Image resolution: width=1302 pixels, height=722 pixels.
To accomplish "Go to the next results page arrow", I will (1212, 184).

☆ ☆ ☆ ☆ ☆

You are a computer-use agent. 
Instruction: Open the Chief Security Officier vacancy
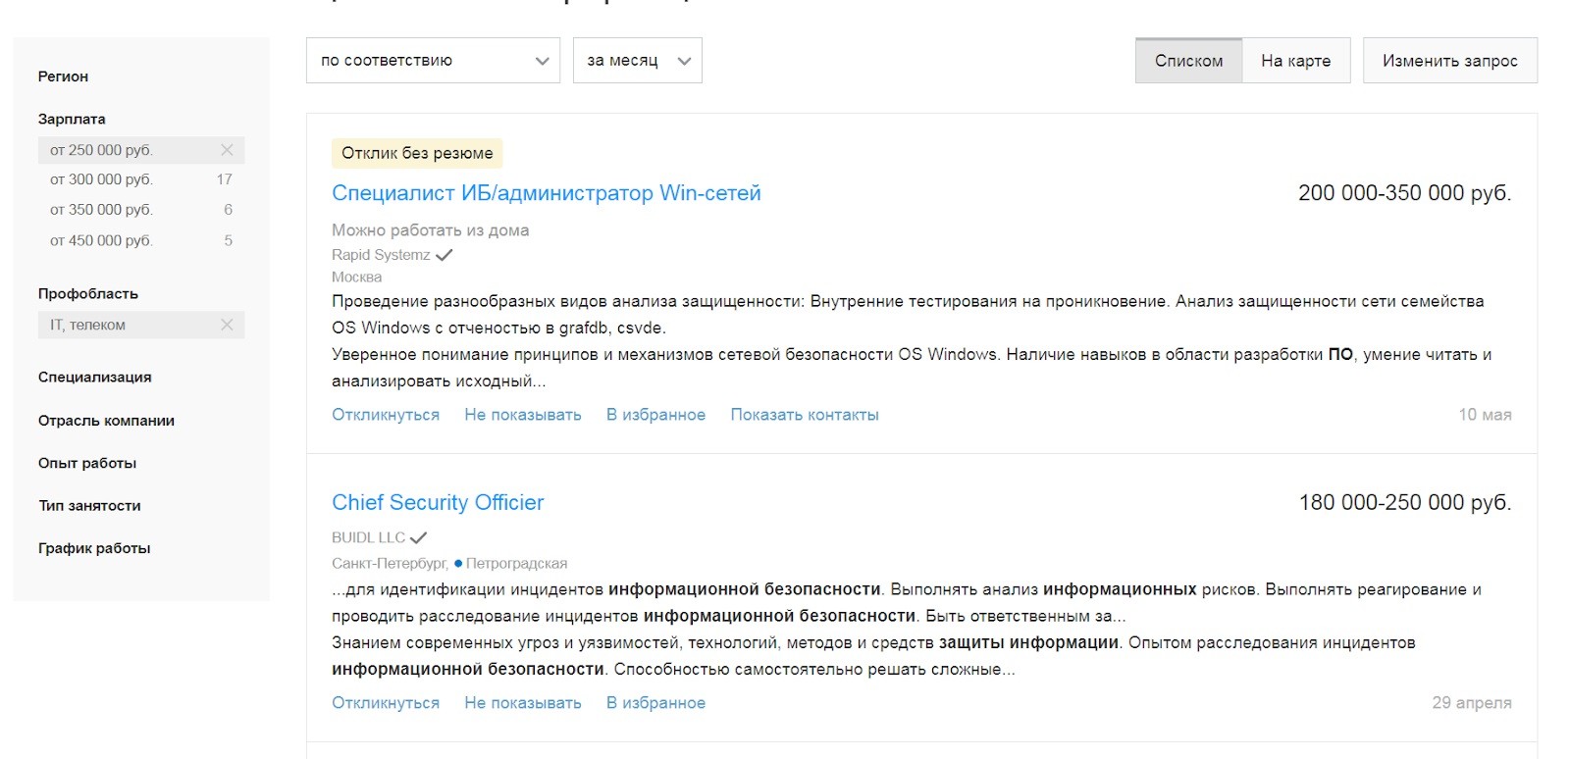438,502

☆ ☆ ☆ ☆ ☆

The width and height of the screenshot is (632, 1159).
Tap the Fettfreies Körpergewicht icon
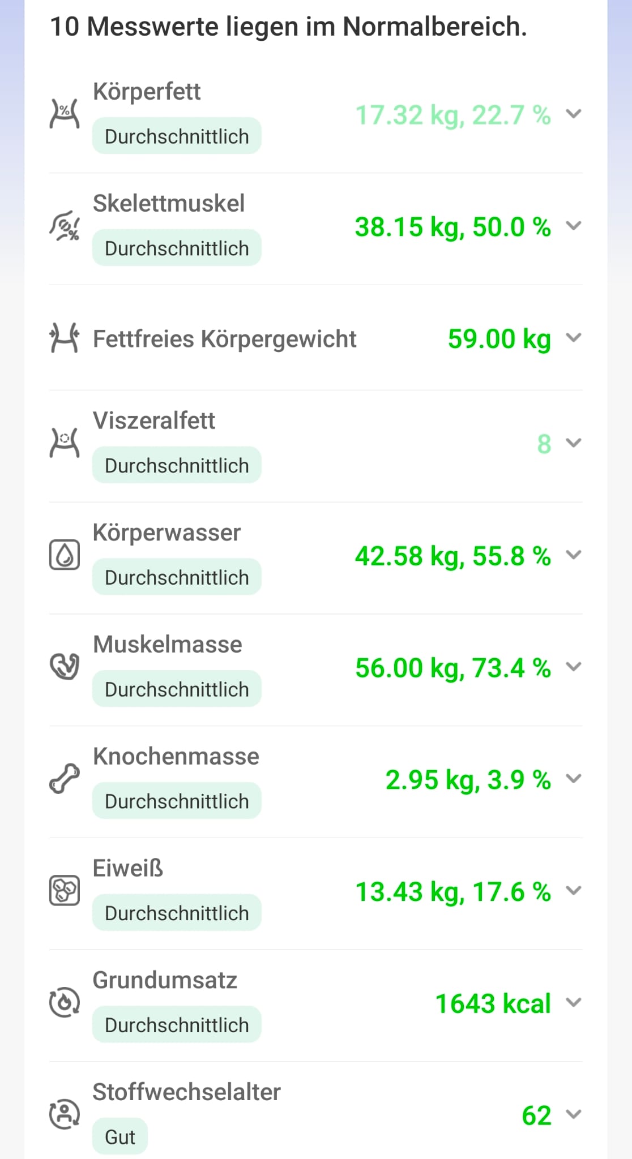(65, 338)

☆ ☆ ☆ ☆ ☆

• _TASK TO CARRY OUT_:
A complete answer gives every line of the records holding "width".

• _OUTPUT FOR THIS EXERCISE_:
Image resolution: width=1302 pixels, height=722 pixels.
The width and height of the screenshot is (632, 1159).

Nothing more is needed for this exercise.